Eran las once cuando, rodeado por la multitud que gritaba, su carruaje entro en la Cour Royal. Antonieta lo escucho; bajo corriendo la gran escalera y se arrojó a los brazos del rey. Él estaba de regreso. Estaba a salvo. Luego hubo un pequeño respiro. Ella lo miro a la cara, vio las marcas de fatiga debajo de sus ojos, las manchas en su ropa, su corbata retorcida y el tricolor en su sombrero.

Entonces estaba asustada.
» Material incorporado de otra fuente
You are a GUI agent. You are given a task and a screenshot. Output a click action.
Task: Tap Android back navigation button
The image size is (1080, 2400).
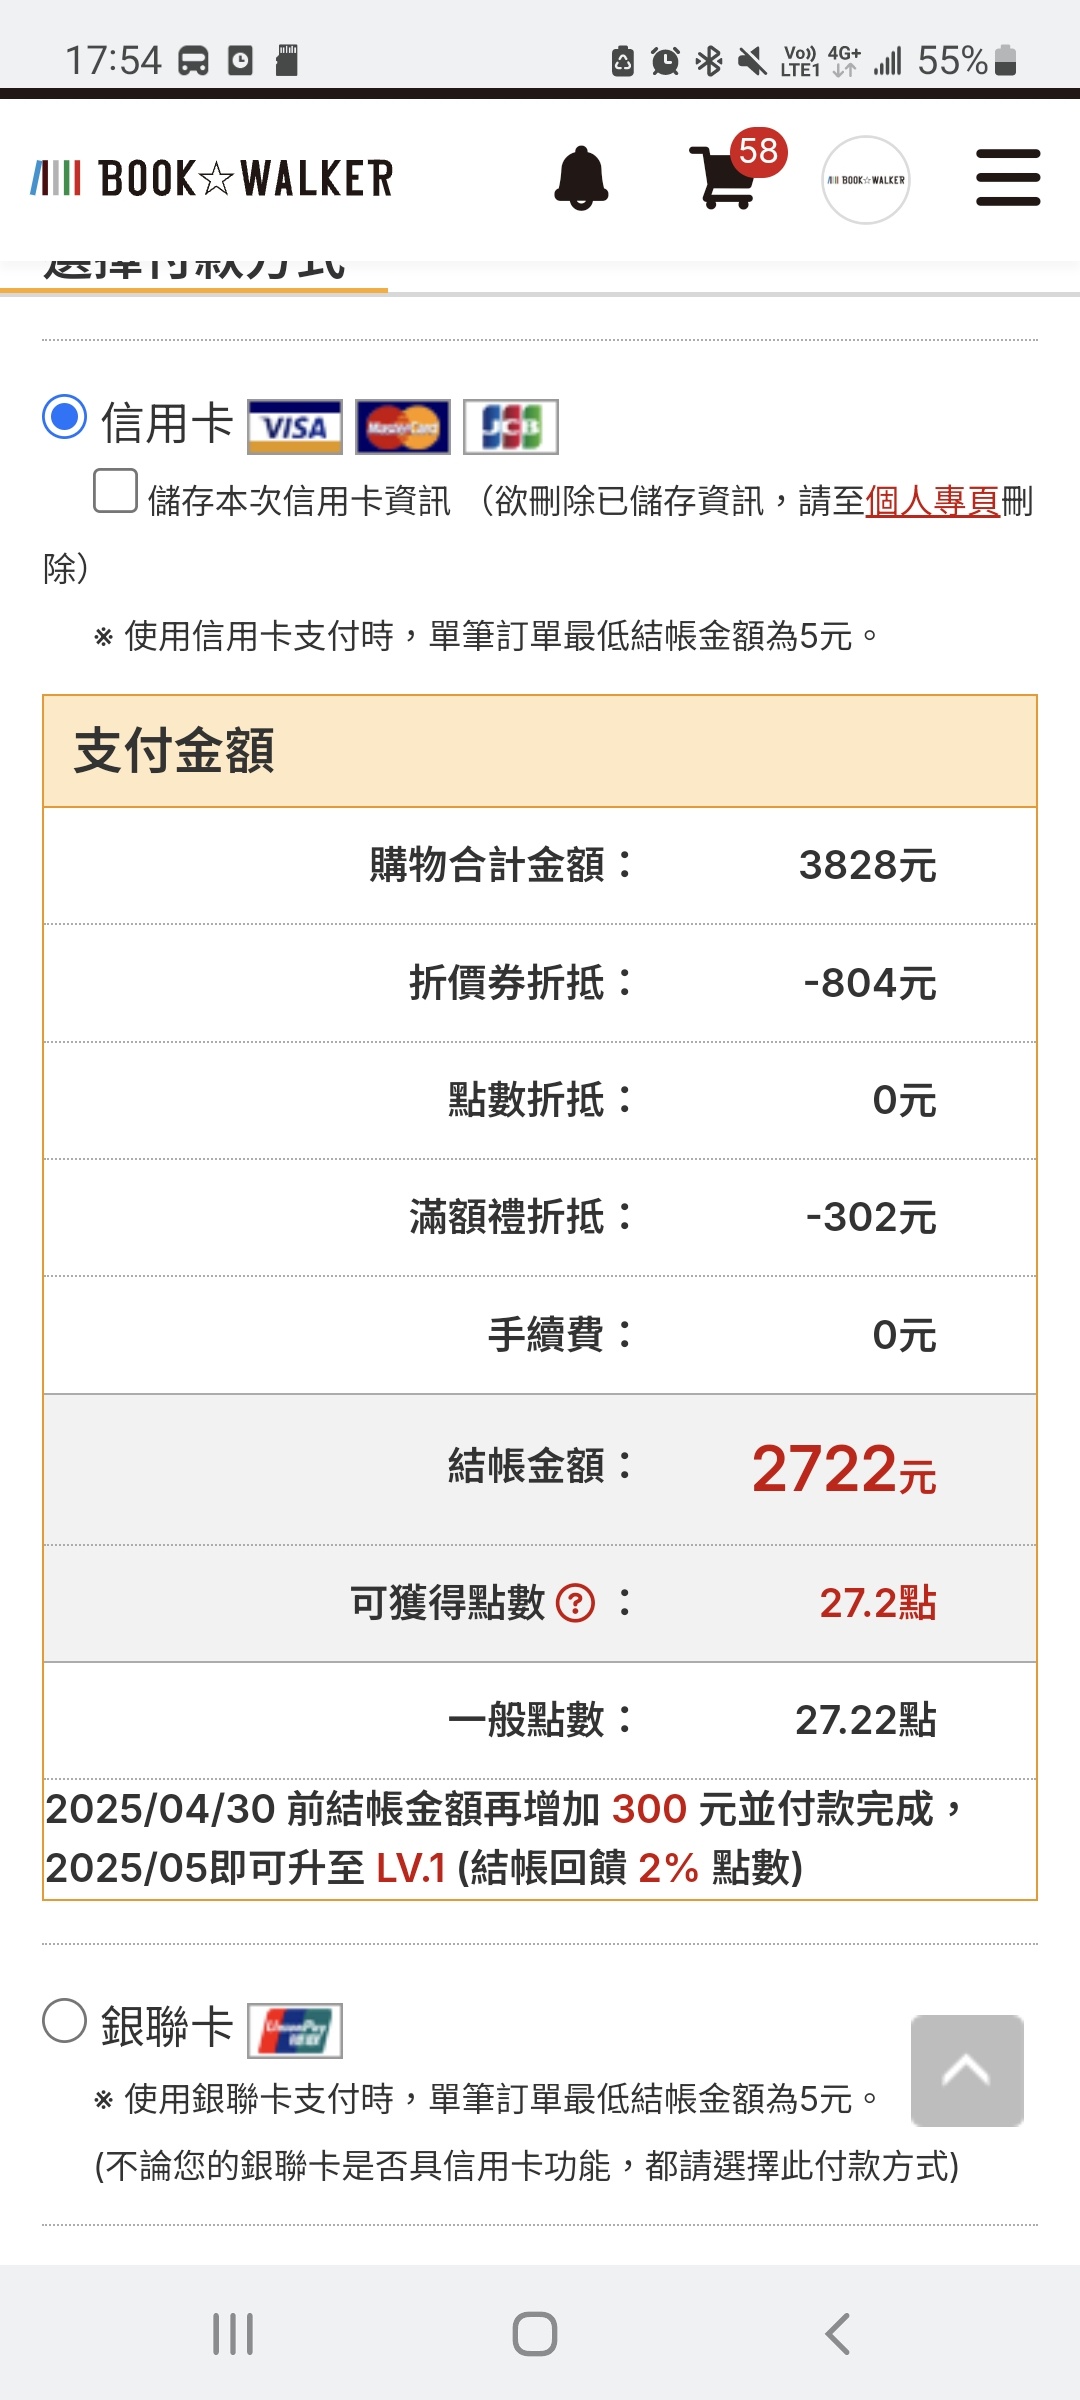point(838,2335)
Pero el rey sonreía dulcemente: “no se ha derramado ni una gota de sangre –dijo triunfante- te juro que nunca lo será”.

En su diario, Luis XVI se contentó con anotar: “Viaje a París en el Hôtel de Ville".

Justo un mes después de la proclamación de la Asamblea Nacional, la "visita de los vencidos a los vencedores" (Jean Jaurès) equivale a legitimar la comuna insurreccional, la toma de la Bastilla, el asesinato de Launay y Flesselles y la institución de la guardia nacional Según el embajador de los Estados Unidos, Jefferson, "así terminó una enmienda honorable que ningún soberano había hecho jamás, ni ningún pueblo recibió". El 20 de julio, Morris se reunió con el marqués de La Fayette, quien le dijo, con bastante orgullo, "que ejercía el máximo poder que hubiera podido desear [...], que era cabeza absoluta de cien mil hombres, que desfilaba su soberano por las calles a su antojo, prescribe el grado de aplausos que ha de recibir y que podría haberlo hecho prisionero si lo hubiera creído conveniente”. Desde su exilio en Londres, tan pronto como se entera de este episodio, Calonne ve en él el presagio de la "total destrucción de la monarquía forjada por el consentimiento mismo del monarca". Del mismo modo, volviendo a la conducta real de las últimas semanas, el emperador José II escribió a su hermana la archiduquesa Maria Cristina: "Es inconcebible cómo todo esto pudo haber llegado a este punto sin necesidad y por voluntad propia y cómo pudimos aconsejar el rey a tomar un acto de autoridad sin prever ni disponer de nada con las tropas extranjeras que sin embargo se encontraron reunidas y cómo finalmente la toma de la Bastilla pudo perturbar las cabezas en Versalles hasta el punto de hacerles perder todo valor y el rey ser conducido ignominiosamente en triunfo a París".

Aún más sorprendente que la de comparecer ante la Asamblea, la decisión de ir a París forma parte de esta forma de abdicación a la que el rey parece resignado. También puede interpretarse como un deseo de reconquistar el movimiento revolucionario, que se le escapa al rey desde el 17 de junio. Esta estrategia es arriesgada, pero, si tiene éxito, coloca al soberano a la cabeza de la Revolución: esto es quizás lo que Luis XVI pretendía significar cuando levantó la escarapela revolucionaria en la ventana del hotel de la ciudad. El 17 de julio, al menos impidió que la capital se revelara o jurara lealtad al duque de Orleans. Este enfoque, permitió a Luis XVI recuperar una parte importante de su popularidad. Con la del día anterior.